• **Available data**
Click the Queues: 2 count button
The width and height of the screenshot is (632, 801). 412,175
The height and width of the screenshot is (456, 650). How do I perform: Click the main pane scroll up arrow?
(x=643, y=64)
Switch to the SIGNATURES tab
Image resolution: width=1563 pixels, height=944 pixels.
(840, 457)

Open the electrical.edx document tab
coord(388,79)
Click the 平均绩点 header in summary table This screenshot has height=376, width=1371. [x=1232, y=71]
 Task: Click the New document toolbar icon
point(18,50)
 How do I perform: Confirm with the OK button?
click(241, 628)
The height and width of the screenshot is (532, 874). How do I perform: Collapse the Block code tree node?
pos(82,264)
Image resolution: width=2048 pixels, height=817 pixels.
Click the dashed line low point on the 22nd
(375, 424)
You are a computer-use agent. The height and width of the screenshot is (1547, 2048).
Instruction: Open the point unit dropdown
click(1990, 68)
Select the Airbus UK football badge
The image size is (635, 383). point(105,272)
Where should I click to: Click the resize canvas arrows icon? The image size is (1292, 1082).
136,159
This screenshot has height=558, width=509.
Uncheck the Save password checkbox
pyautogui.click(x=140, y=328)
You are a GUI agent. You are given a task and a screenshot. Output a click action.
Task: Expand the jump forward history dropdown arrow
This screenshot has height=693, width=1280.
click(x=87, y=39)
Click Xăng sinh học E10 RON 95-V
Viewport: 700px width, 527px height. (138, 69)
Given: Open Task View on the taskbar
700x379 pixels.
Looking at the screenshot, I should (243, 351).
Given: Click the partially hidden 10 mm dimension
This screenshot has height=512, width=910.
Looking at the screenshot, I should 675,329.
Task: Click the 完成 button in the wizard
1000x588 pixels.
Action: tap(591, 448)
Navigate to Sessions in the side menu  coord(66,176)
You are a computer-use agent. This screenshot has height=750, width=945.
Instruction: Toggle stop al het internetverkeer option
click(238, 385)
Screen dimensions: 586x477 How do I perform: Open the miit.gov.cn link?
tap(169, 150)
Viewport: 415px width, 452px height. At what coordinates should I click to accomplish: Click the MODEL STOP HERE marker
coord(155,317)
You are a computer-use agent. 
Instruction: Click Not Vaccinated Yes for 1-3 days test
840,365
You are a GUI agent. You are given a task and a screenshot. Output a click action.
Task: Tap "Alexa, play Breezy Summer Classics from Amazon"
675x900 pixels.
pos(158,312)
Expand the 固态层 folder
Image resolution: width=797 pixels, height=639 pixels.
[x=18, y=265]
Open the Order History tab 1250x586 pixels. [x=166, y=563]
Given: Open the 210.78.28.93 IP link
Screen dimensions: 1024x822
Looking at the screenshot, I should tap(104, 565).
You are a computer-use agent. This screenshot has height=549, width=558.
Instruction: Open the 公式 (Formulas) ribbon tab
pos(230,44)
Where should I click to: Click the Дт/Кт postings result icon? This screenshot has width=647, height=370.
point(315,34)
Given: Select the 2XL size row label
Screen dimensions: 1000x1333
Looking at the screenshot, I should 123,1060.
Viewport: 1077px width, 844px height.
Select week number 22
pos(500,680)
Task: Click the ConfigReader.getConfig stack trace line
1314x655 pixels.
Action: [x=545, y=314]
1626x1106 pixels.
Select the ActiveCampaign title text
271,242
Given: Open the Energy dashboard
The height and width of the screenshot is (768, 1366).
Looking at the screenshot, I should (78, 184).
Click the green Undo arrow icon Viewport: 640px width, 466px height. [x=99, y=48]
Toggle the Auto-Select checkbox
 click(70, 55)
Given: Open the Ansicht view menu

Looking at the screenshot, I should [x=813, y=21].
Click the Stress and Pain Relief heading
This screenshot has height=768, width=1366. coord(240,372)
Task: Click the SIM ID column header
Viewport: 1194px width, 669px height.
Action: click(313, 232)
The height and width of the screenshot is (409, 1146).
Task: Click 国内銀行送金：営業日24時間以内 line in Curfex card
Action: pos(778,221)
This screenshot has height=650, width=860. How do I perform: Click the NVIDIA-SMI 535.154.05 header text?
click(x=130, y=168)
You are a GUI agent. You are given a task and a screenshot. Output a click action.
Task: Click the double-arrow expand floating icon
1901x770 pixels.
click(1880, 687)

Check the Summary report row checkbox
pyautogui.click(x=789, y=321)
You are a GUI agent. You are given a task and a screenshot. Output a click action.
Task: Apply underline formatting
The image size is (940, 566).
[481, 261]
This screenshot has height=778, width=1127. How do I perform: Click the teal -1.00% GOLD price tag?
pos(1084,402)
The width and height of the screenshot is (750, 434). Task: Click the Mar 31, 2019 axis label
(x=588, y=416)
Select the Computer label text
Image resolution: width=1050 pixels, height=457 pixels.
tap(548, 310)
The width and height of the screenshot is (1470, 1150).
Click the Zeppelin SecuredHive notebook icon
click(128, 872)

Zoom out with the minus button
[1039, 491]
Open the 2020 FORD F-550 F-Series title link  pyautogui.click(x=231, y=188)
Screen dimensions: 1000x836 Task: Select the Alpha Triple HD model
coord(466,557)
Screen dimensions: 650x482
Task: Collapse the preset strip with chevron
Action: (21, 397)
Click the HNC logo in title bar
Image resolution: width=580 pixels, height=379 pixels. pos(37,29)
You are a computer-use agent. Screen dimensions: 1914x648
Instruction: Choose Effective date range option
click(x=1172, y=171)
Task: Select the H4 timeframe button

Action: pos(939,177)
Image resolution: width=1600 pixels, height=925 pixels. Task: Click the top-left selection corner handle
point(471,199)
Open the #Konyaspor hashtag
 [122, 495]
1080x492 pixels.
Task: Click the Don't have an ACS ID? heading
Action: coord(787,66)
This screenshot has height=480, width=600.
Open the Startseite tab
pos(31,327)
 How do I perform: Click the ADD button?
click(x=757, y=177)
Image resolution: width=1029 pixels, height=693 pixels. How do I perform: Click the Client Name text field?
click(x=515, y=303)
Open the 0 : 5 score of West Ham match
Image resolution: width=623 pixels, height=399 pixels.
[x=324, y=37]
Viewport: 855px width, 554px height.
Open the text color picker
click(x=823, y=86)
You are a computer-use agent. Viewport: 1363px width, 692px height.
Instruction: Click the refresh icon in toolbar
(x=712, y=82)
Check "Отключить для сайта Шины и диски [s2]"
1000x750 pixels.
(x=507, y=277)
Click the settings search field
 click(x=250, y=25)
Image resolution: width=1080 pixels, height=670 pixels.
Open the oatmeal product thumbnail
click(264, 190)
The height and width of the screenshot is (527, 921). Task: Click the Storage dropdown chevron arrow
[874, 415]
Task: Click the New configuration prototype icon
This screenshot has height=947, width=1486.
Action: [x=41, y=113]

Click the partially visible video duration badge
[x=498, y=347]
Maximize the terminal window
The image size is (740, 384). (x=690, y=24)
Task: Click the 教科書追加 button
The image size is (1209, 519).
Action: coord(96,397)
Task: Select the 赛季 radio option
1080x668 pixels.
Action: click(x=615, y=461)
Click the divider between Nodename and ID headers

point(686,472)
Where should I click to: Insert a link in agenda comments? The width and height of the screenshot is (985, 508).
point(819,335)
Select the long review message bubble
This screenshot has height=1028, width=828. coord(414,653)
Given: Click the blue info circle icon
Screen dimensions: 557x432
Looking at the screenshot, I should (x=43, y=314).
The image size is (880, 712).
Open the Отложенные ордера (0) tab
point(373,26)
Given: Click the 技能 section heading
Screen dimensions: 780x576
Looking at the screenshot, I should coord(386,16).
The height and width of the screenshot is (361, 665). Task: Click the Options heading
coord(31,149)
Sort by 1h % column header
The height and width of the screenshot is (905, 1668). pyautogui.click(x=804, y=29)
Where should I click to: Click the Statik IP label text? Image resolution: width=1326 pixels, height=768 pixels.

• **The problem**
Every record must be repeated precisely and in full.

• **Written solution**
Click the Queues: 2 count button
The width and height of the screenshot is (632, 801). 412,175
The height and width of the screenshot is (456, 650). How do I perform: Click the main pane scroll up arrow?
(x=643, y=64)
Switch to the SIGNATURES tab
Image resolution: width=1563 pixels, height=944 pixels.
(840, 457)

Open the electrical.edx document tab
coord(388,79)
Click the 平均绩点 header in summary table This screenshot has height=376, width=1371. [x=1232, y=71]
 Task: Click the New document toolbar icon
point(18,50)
 How do I perform: Confirm with the OK button?
click(241, 628)
The height and width of the screenshot is (532, 874). How do I perform: Collapse the Block code tree node?
pos(82,264)
Image resolution: width=2048 pixels, height=817 pixels.
Click the dashed line low point on the 22nd
(375, 424)
You are a computer-use agent. The height and width of the screenshot is (1547, 2048).
Instruction: Open the point unit dropdown
click(1990, 68)
Select the Airbus UK football badge
The image size is (635, 383). point(105,272)
Where should I click to: Click the resize canvas arrows icon? The image size is (1292, 1082).
136,159
This screenshot has height=558, width=509.
Uncheck the Save password checkbox
pyautogui.click(x=140, y=328)
You are a GUI agent. You are given a task and a screenshot. Output a click action.
Task: Expand the jump forward history dropdown arrow
This screenshot has height=693, width=1280.
click(x=87, y=39)
Click Xăng sinh học E10 RON 95-V
Viewport: 700px width, 527px height. (138, 69)
Given: Open Task View on the taskbar
700x379 pixels.
Looking at the screenshot, I should (243, 351).
Given: Click the partially hidden 10 mm dimension
This screenshot has height=512, width=910.
Looking at the screenshot, I should 675,329.
Task: Click the 完成 button in the wizard
1000x588 pixels.
Action: tap(591, 448)
Navigate to Sessions in the side menu  coord(66,176)
You are a computer-use agent. This screenshot has height=750, width=945.
Instruction: Toggle stop al het internetverkeer option
click(238, 385)
Screen dimensions: 586x477 How do I perform: Open the miit.gov.cn link?
tap(169, 150)
Viewport: 415px width, 452px height. At what coordinates should I click to accomplish: Click the MODEL STOP HERE marker
coord(155,317)
You are a computer-use agent. 
Instruction: Click Not Vaccinated Yes for 1-3 days test
840,365
You are a GUI agent. You are given a task and a screenshot. Output a click action.
Task: Tap "Alexa, play Breezy Summer Classics from Amazon"
675x900 pixels.
pos(158,312)
Expand the 固态层 folder
Image resolution: width=797 pixels, height=639 pixels.
[x=18, y=265]
Open the Order History tab 1250x586 pixels. [x=166, y=563]
Given: Open the 210.78.28.93 IP link
Screen dimensions: 1024x822
Looking at the screenshot, I should tap(104, 565).
You are a computer-use agent. This screenshot has height=549, width=558.
Instruction: Open the 公式 (Formulas) ribbon tab
pos(230,44)
Where should I click to: Click the Дт/Кт postings result icon? This screenshot has width=647, height=370.
point(315,34)
Given: Select the 2XL size row label
Screen dimensions: 1000x1333
Looking at the screenshot, I should 123,1060.
Viewport: 1077px width, 844px height.
Select week number 22
pos(500,680)
Task: Click the ConfigReader.getConfig stack trace line
1314x655 pixels.
Action: [x=545, y=314]
1626x1106 pixels.
Select the ActiveCampaign title text
271,242
Given: Open the Energy dashboard
The height and width of the screenshot is (768, 1366).
Looking at the screenshot, I should (78, 184).
Click the green Undo arrow icon Viewport: 640px width, 466px height. [x=99, y=48]
Toggle the Auto-Select checkbox
 click(70, 55)
Given: Open the Ansicht view menu

Looking at the screenshot, I should [x=813, y=21].
Click the Stress and Pain Relief heading
This screenshot has height=768, width=1366. coord(240,372)
Task: Click the SIM ID column header
Viewport: 1194px width, 669px height.
Action: click(313, 232)
The height and width of the screenshot is (409, 1146).
Task: Click 国内銀行送金：営業日24時間以内 line in Curfex card
Action: pos(778,221)
This screenshot has height=650, width=860. How do I perform: Click the NVIDIA-SMI 535.154.05 header text?
click(x=130, y=168)
You are a GUI agent. You are given a task and a screenshot. Output a click action.
Task: Click the double-arrow expand floating icon
1901x770 pixels.
click(1880, 687)

Check the Summary report row checkbox
pyautogui.click(x=789, y=321)
You are a GUI agent. You are given a task and a screenshot. Output a click action.
Task: Apply underline formatting
The image size is (940, 566).
[481, 261]
This screenshot has height=778, width=1127. How do I perform: Click the teal -1.00% GOLD price tag?
pos(1084,402)
The width and height of the screenshot is (750, 434). Task: Click the Mar 31, 2019 axis label
(x=588, y=416)
Select the Computer label text
Image resolution: width=1050 pixels, height=457 pixels.
tap(548, 310)
The width and height of the screenshot is (1470, 1150).
Click the Zeppelin SecuredHive notebook icon
click(128, 872)

Zoom out with the minus button
[1039, 491]
Open the 2020 FORD F-550 F-Series title link  pyautogui.click(x=231, y=188)
Screen dimensions: 1000x836 Task: Select the Alpha Triple HD model
coord(466,557)
Screen dimensions: 650x482
Task: Collapse the preset strip with chevron
Action: (21, 397)
Click the HNC logo in title bar
Image resolution: width=580 pixels, height=379 pixels. pos(37,29)
You are a computer-use agent. Screen dimensions: 1914x648
Instruction: Choose Effective date range option
click(x=1172, y=171)
Task: Select the H4 timeframe button

Action: pos(939,177)
Image resolution: width=1600 pixels, height=925 pixels. Task: Click the top-left selection corner handle
point(471,199)
Open the #Konyaspor hashtag
 [122, 495]
1080x492 pixels.
Task: Click the Don't have an ACS ID? heading
Action: coord(787,66)
This screenshot has height=480, width=600.
Open the Startseite tab
pos(31,327)
 How do I perform: Click the ADD button?
click(x=757, y=177)
Image resolution: width=1029 pixels, height=693 pixels. How do I perform: Click the Client Name text field?
click(x=515, y=303)
Open the 0 : 5 score of West Ham match
Image resolution: width=623 pixels, height=399 pixels.
[x=324, y=37]
Viewport: 855px width, 554px height.
Open the text color picker
click(x=823, y=86)
You are a computer-use agent. Viewport: 1363px width, 692px height.
Instruction: Click the refresh icon in toolbar
(x=712, y=82)
Check "Отключить для сайта Шины и диски [s2]"
1000x750 pixels.
(x=507, y=277)
Click the settings search field
 click(x=250, y=25)
Image resolution: width=1080 pixels, height=670 pixels.
Open the oatmeal product thumbnail
click(264, 190)
The height and width of the screenshot is (527, 921). Task: Click the Storage dropdown chevron arrow
[874, 415]
Task: Click the New configuration prototype icon
This screenshot has height=947, width=1486.
Action: [x=41, y=113]

Click the partially visible video duration badge
[x=498, y=347]
Maximize the terminal window
The image size is (740, 384). (x=690, y=24)
Task: Click the 教科書追加 button
The image size is (1209, 519).
Action: coord(96,397)
Task: Select the 赛季 radio option
1080x668 pixels.
Action: click(x=615, y=461)
Click the divider between Nodename and ID headers

point(686,472)
Where should I click to: Insert a link in agenda comments? The width and height of the screenshot is (985, 508).
point(819,335)
Select the long review message bubble
This screenshot has height=1028, width=828. coord(414,653)
Given: Click the blue info circle icon
Screen dimensions: 557x432
Looking at the screenshot, I should (x=43, y=314).
The image size is (880, 712).
Open the Отложенные ордера (0) tab
point(373,26)
Given: Click the 技能 section heading
Screen dimensions: 780x576
Looking at the screenshot, I should coord(386,16).
The height and width of the screenshot is (361, 665). Task: Click the Options heading
coord(31,149)
Sort by 1h % column header
The height and width of the screenshot is (905, 1668). pyautogui.click(x=804, y=29)
Where should I click to: Click the Statik IP label text? Image resolution: width=1326 pixels, height=768 pixels.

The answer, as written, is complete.